-- Activity --
With every picture left out, restate the listing below exactly as written.

-- Records for this exercise --

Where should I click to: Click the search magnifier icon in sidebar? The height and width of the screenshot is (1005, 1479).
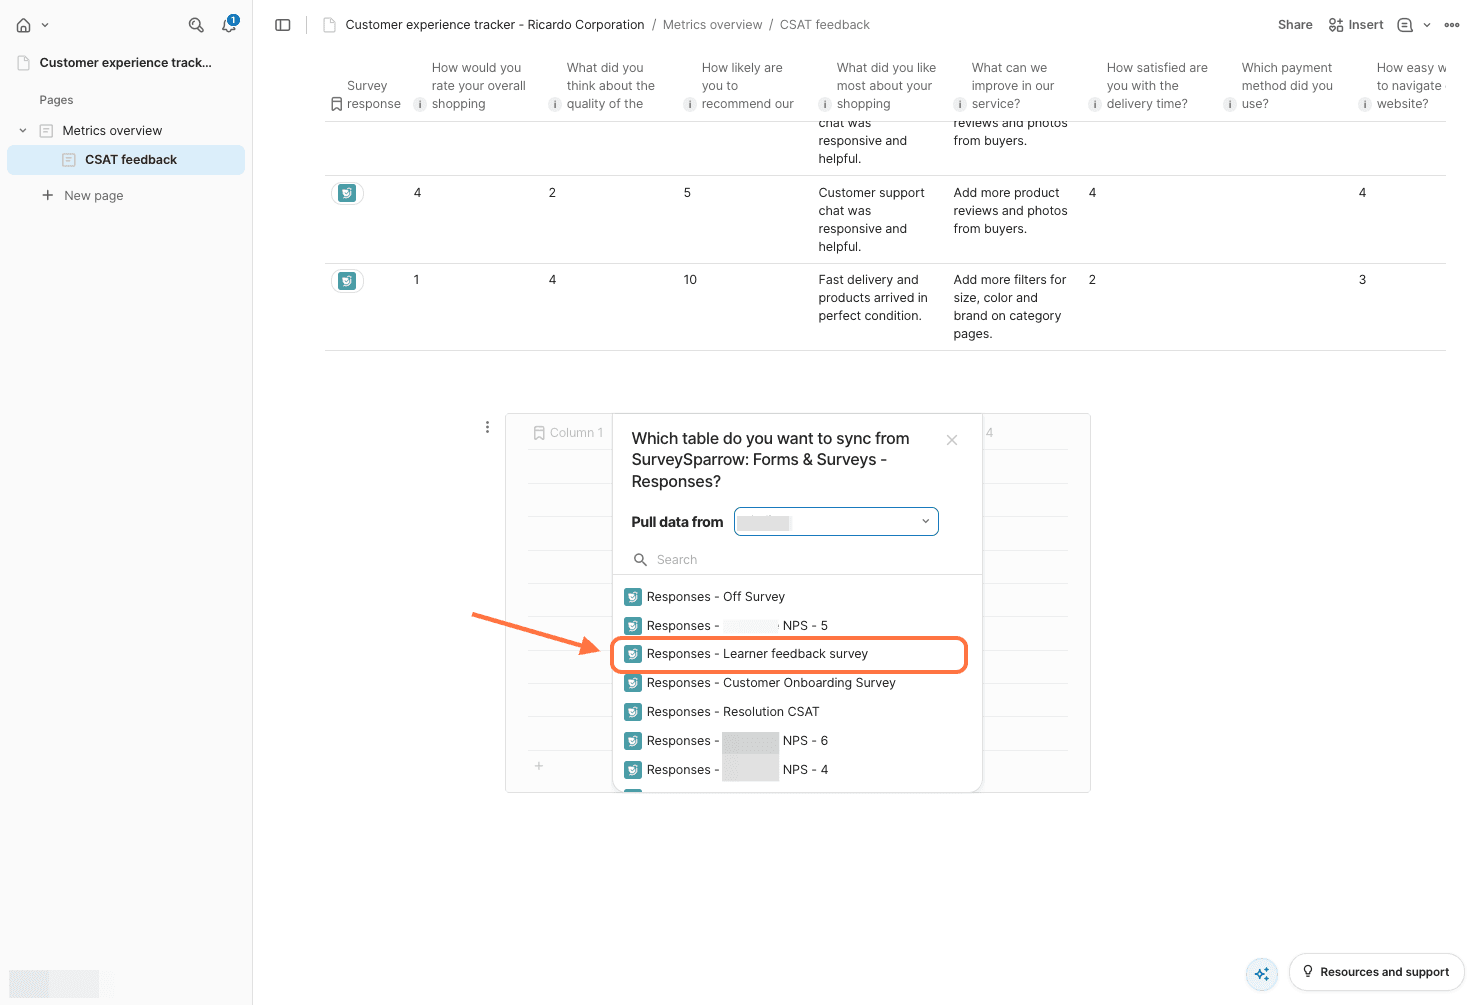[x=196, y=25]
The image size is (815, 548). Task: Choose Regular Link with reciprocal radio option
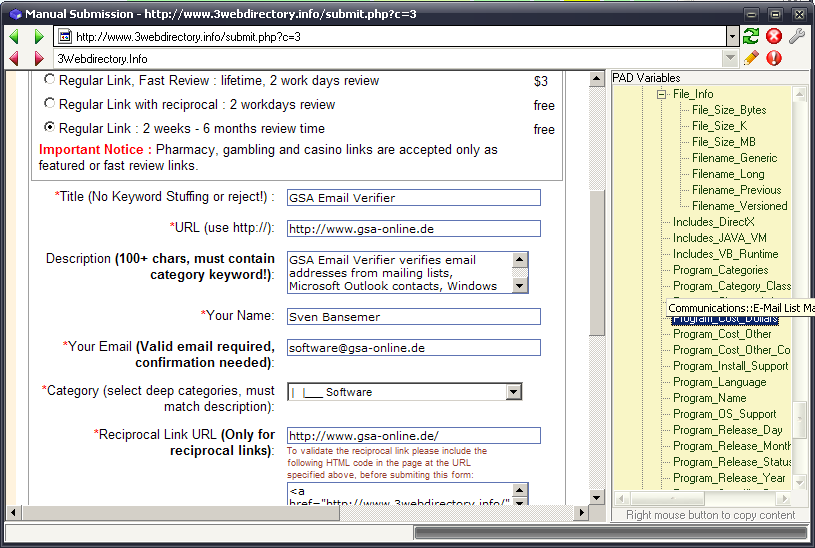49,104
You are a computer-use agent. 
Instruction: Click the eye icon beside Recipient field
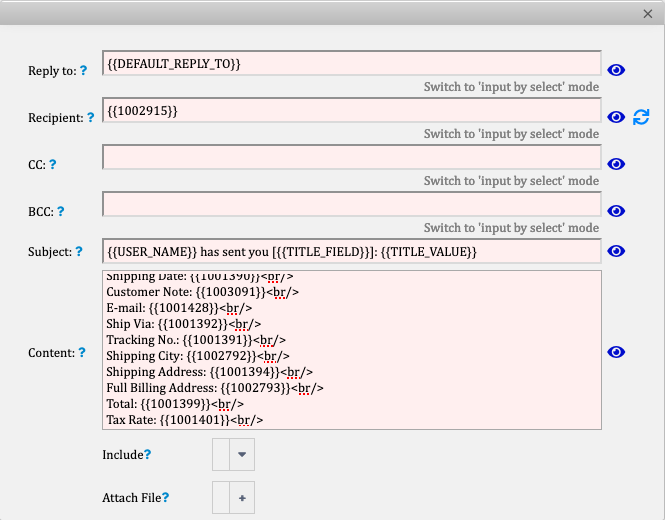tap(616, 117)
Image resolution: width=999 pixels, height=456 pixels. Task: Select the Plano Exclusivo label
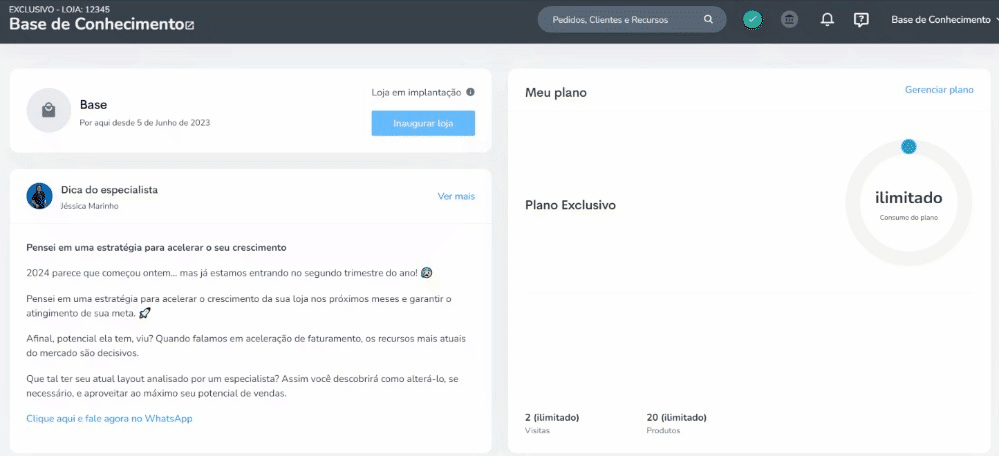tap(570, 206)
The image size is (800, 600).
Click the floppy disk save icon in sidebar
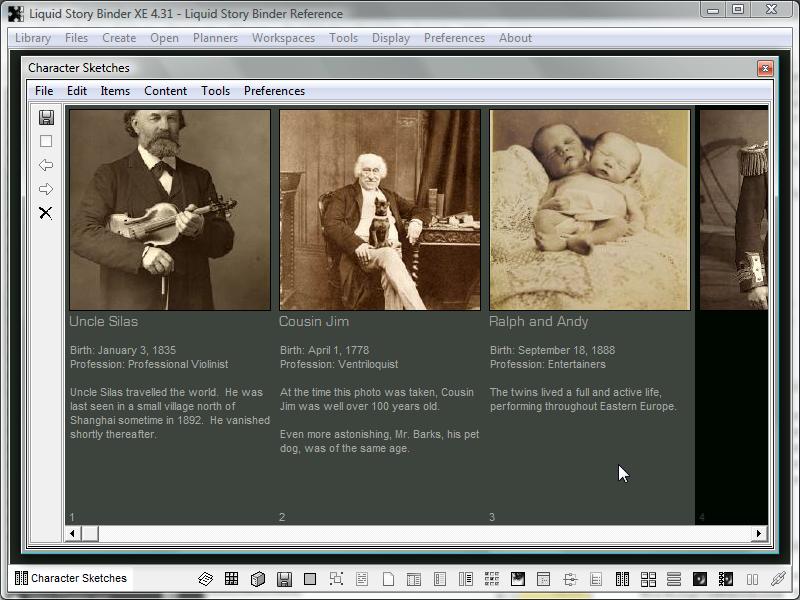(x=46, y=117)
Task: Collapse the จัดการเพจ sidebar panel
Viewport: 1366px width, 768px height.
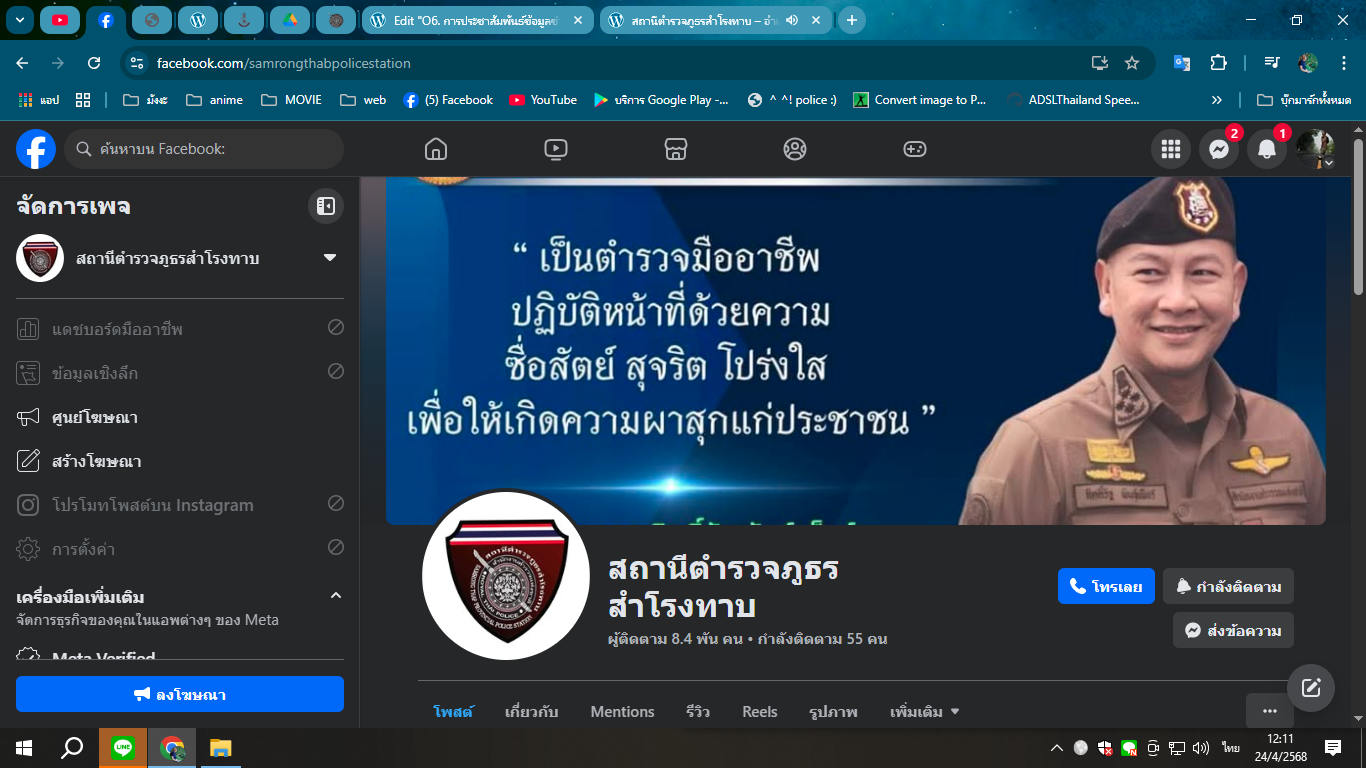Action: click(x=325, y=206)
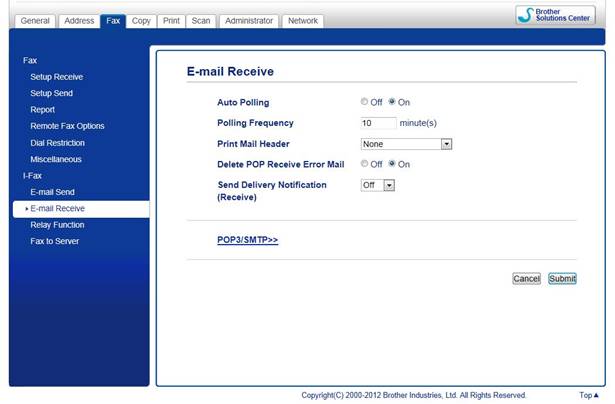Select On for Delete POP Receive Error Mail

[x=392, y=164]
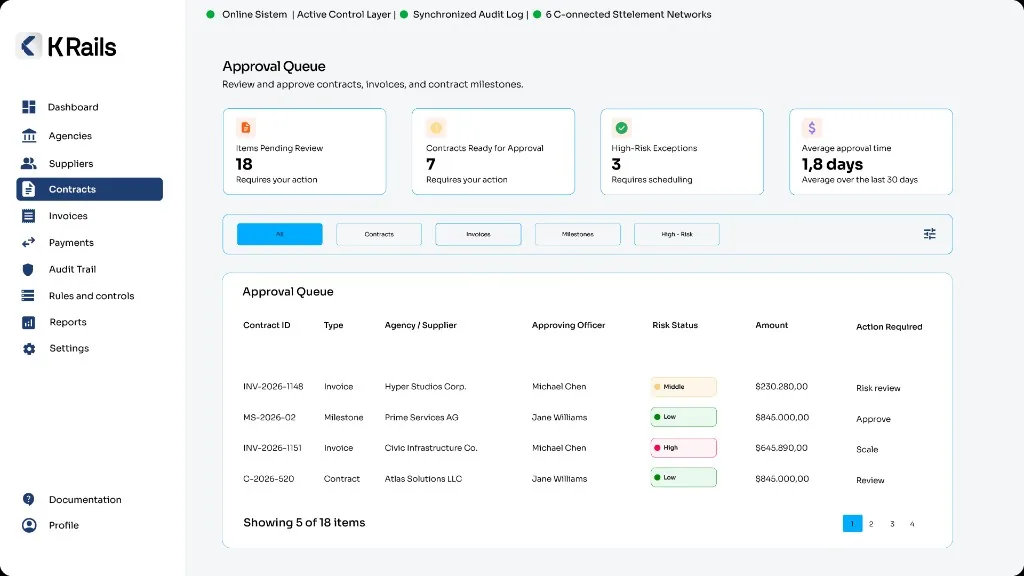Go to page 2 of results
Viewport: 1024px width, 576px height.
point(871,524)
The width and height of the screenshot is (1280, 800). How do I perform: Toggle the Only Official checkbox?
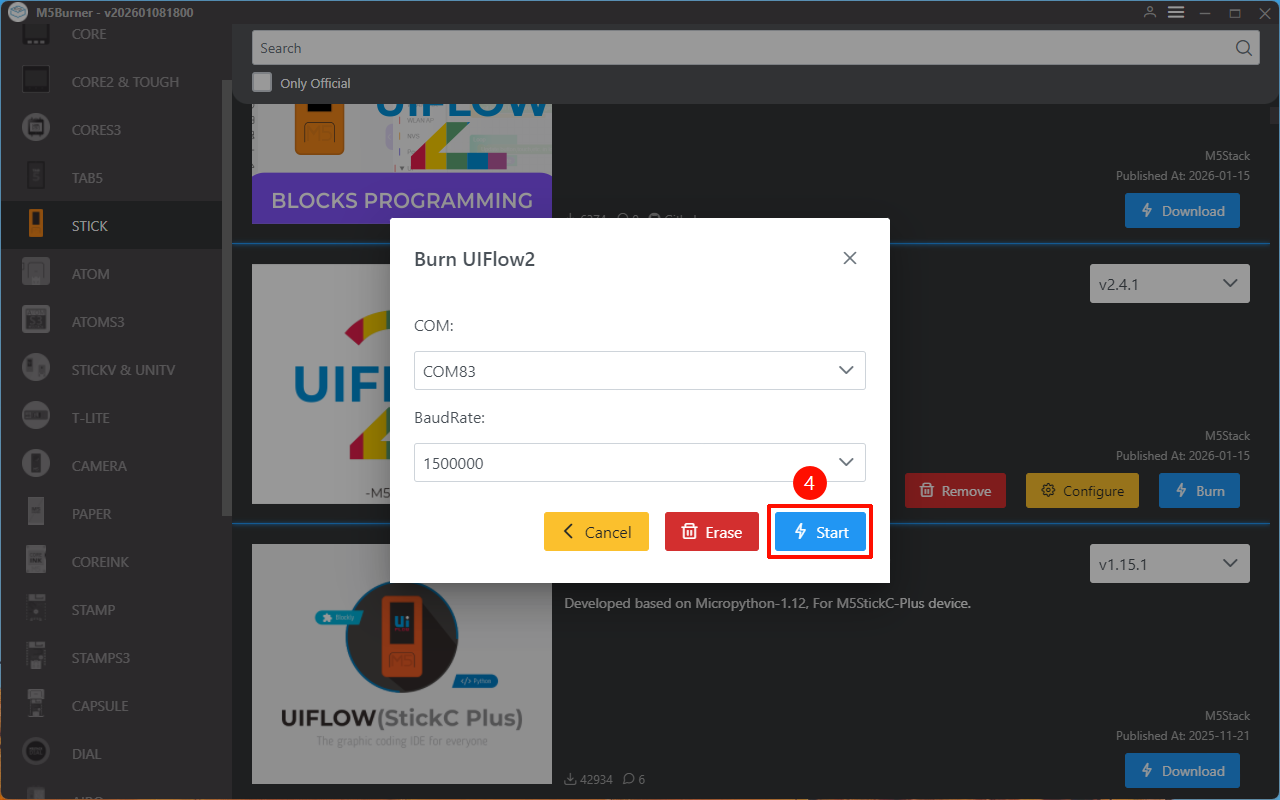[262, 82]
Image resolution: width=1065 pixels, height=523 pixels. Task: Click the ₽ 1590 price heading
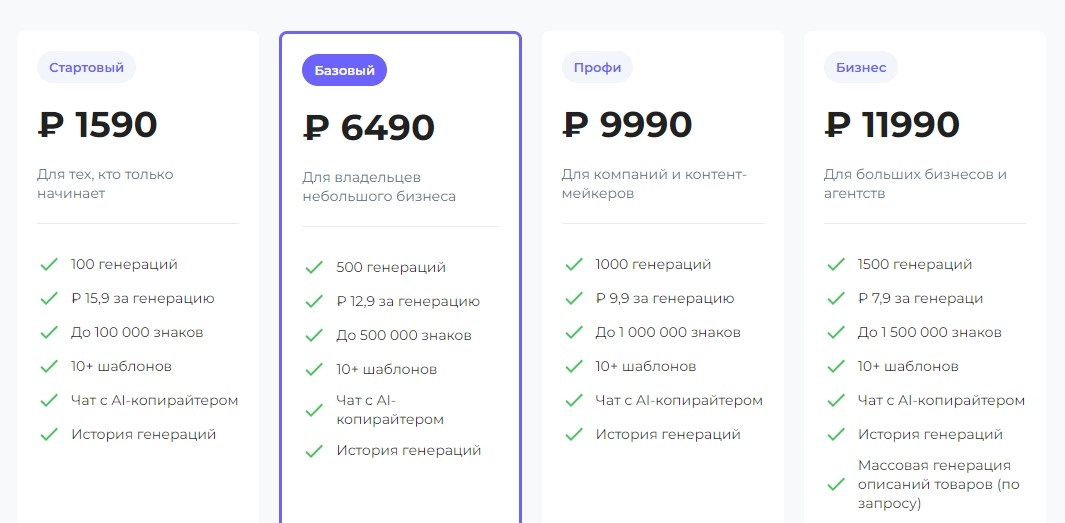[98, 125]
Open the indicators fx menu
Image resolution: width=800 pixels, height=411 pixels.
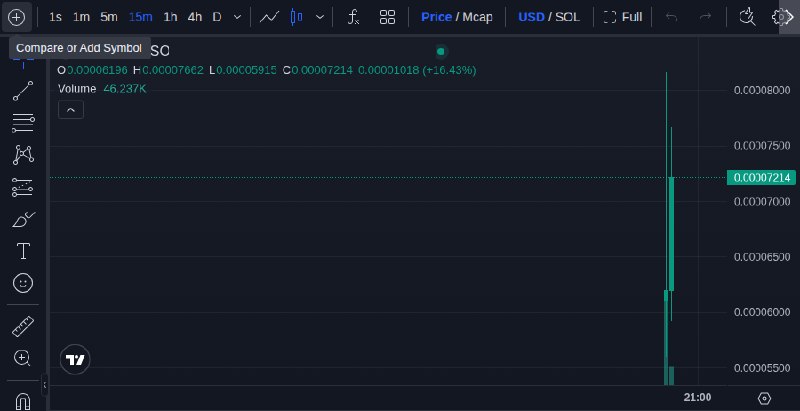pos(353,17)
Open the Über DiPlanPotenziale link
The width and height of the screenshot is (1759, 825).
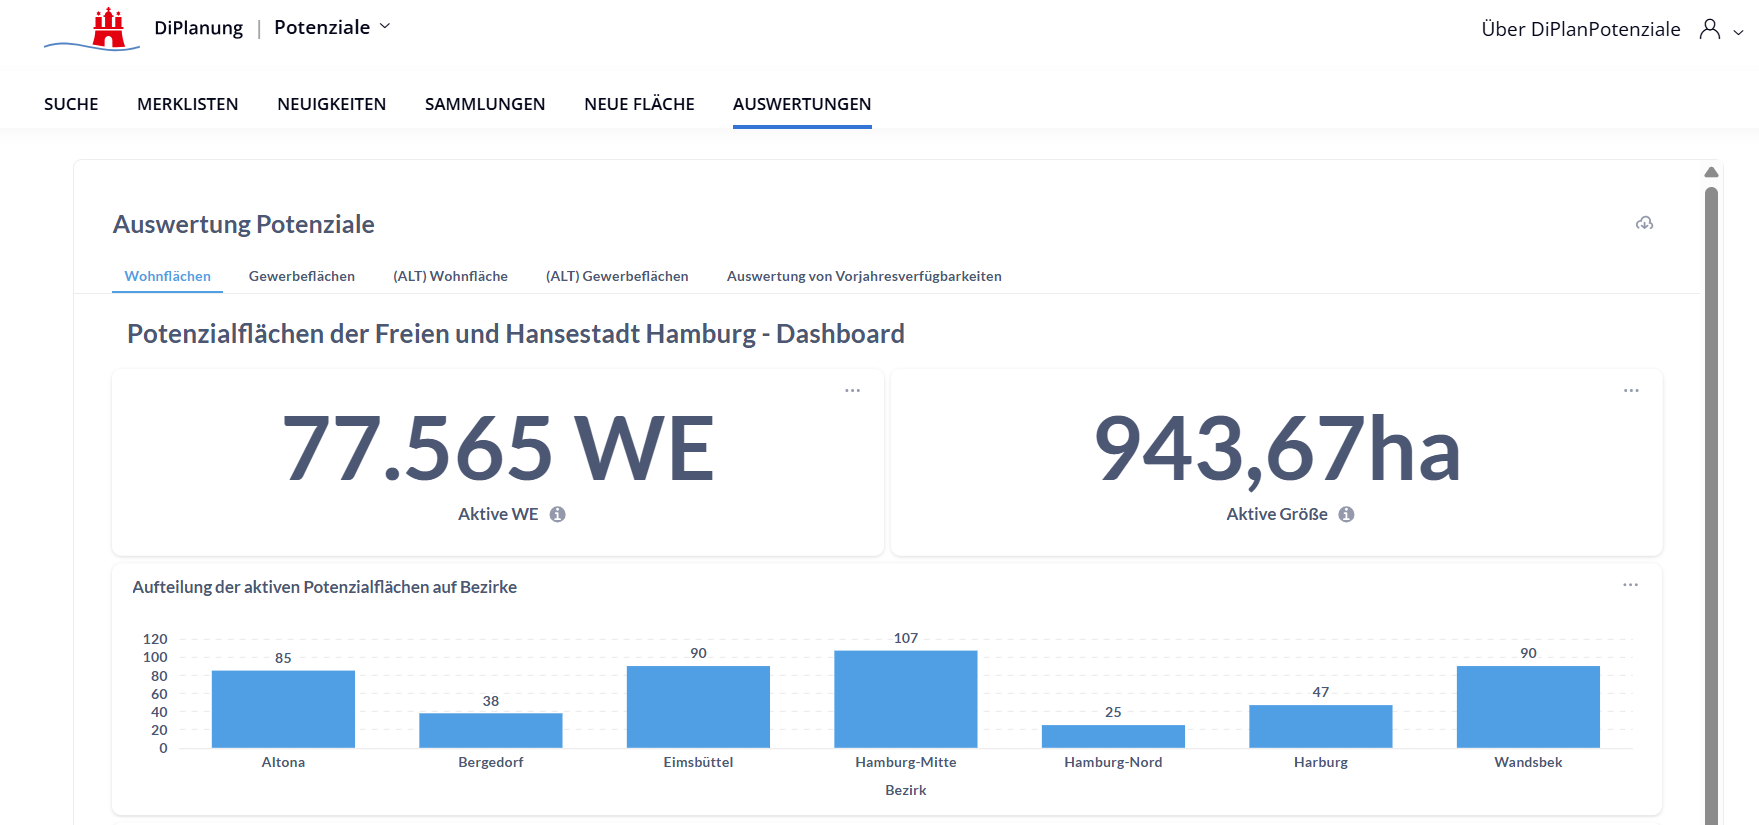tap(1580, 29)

-- Reply --
Where should I click to: Click the search magnifier icon in sidebar? The height and width of the screenshot is (1005, 1479).
[x=196, y=25]
The image size is (815, 548). Task: Choose Regular Link with reciprocal radio option
49,104
You are a computer-use agent. 
Instruction: Click the eye icon beside Recipient field
tap(616, 117)
Image resolution: width=999 pixels, height=456 pixels. Task: Select the Plano Exclusivo label
tap(570, 206)
The image size is (800, 600).
Click the floppy disk save icon in sidebar
(x=46, y=117)
Task: Collapse the จัดการเพจ sidebar panel
Viewport: 1366px width, 768px height.
Action: click(x=325, y=206)
Select On for Delete POP Receive Error Mail

[x=392, y=164]
Go to page 2 of results
Viewport: 1024px width, 576px height.
point(871,524)
The width and height of the screenshot is (1280, 800). How do I perform: Toggle the Only Official checkbox?
[262, 82]
Image resolution: width=1065 pixels, height=523 pixels. Task: Click the ₽ 1590 price heading
[98, 125]
Open the indicators fx menu
Image resolution: width=800 pixels, height=411 pixels.
pos(353,17)
Open the Über DiPlanPotenziale link
The width and height of the screenshot is (1759, 825).
tap(1580, 29)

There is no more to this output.